■ **Text provided**:
################
Information Technology & Computing Services (ITCS) is a centralized technology organization led by a Chief Information Officer, reporting to the Vice Chancellor of Finance and Administration. There are 193 positions (10 vacant) including professional staff in the fields of networking, security, systems, operations, instructional technology, programming, desktop support, communications, training, and administration. An Organizational Chart of ITCS can be found at http://www.ecu.edu/itcs/itcs_orgchart_files/itcsorgchart.htm.  

Academic Computing, a division of ITCS, emphasizes the support of faculty, staff, and students using online learning platforms, the development of online course material, multimedia development, distance education tools, Web conferencing, the IT help desk, web applications and tools. ITCS works collaboratively with departmental Instructional technologists to provide support of institutional online applications and infrastructure.  ITCS provides qualified staff to support technological infrastructure through national and regional searches to hire the most qualified personnel, following Office of State Personnel guidelines.  ITCS staff has a myriad of nationally recognized advanced degrees and certifications in a variety of areas, such as ISCA security and governance, Cisco Networking, A+ hardware, Microsoft Products, and Red Hat. Training is provided to staff through online training tools, workshops, and conferences.

Adequate funding for faculty, staff, services, and technological infrastructure

Adequate funding for distance education programs in regard to faculty, staff, services, and the technological infrastructure is assured by the University of North Carolina Semester Credit Hour Enrollment Change Funding Model.  Faculty positions are assigned to the university based on increases in DE enrollment and are submitted bi-annually to the UNC General Administration. The instructional salary amount plays a key role in the calculation of instructional costs in enrollment funding. The salary component is the product of the number of full-time equivalent (FTE) faculty teaching positions derived from the calculations in the Current Instructional Position Factors--UNC Enrollment Change Funding Model multiplied by the budgeted average teaching salary. This determines the number of teaching positions required for the projected enrollment change and the direct salary costs related to those positions.

The salaries of faculty are only part of the cost of operating academic departments. The “other instructional costs” component is intended to provide funding for fringe benefits of the faculty members, salaries and benefits of other personnel in the academic departments (e.g., clerical personnel, laboratory supervisors, etc.), office operating expenses (telephone charges, photocopies, office supplies, etc.), travel, equipment, and other similar costs. The total faculty salary cost is multiplied by a factor expressed as a percentage, e.g. 44.89%. The salary component and the other instructional costs are combined to yield total academic requirements. This amount is the basis for calculating the remaining percentage components in the model.
################
■ **Aim**: Continue the passage above on technology services and distance education funding, picking up after its final sentence.

■ **Data section**:
################
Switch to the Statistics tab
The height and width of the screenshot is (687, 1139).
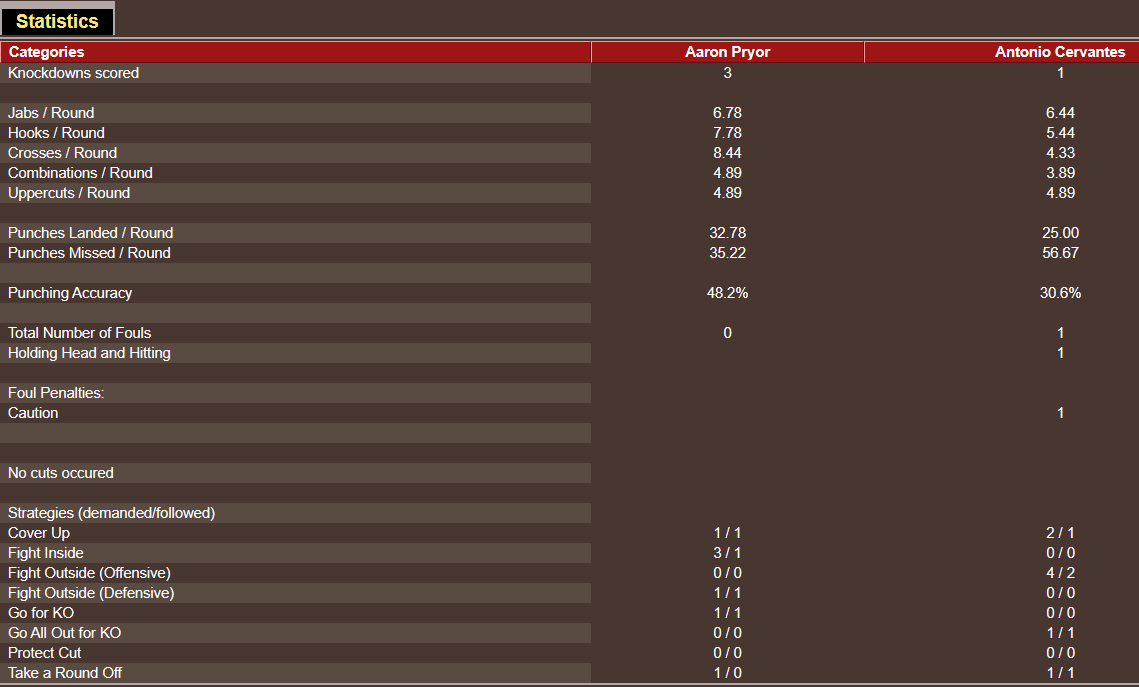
################
■ **Reply to the exercise**:
The SCH formula also provides funding for additional library resources related to enrollment growth. This step in the formula calculation is intended to provide campuses with funding that can be used for salaries for additional library personnel; acquisition of books, periodicals, serials, or on-line services, and any other related purpose as is necessary as institutions increase enrollments. The total academic requirements (as determined in previous steps for instructional salaries and other instructional costs) is multiplied by the library funding factor of 11.48%. The result is the additional allowance for library services related to enrollment change.

The UNC General Institutional Support (GIS) formula component is designed to provide funding for a wide variety of functions that support the instructional mission of the constituent institutions, of which ECU is one. Some of the types of activities included in the GIS category are: academic support services, student services, institutional support, campus administration, and physical plant operations. The calculation requires multiplying a specific percentage rate for GIS (54.05%) times the “Total Academic Requirements.”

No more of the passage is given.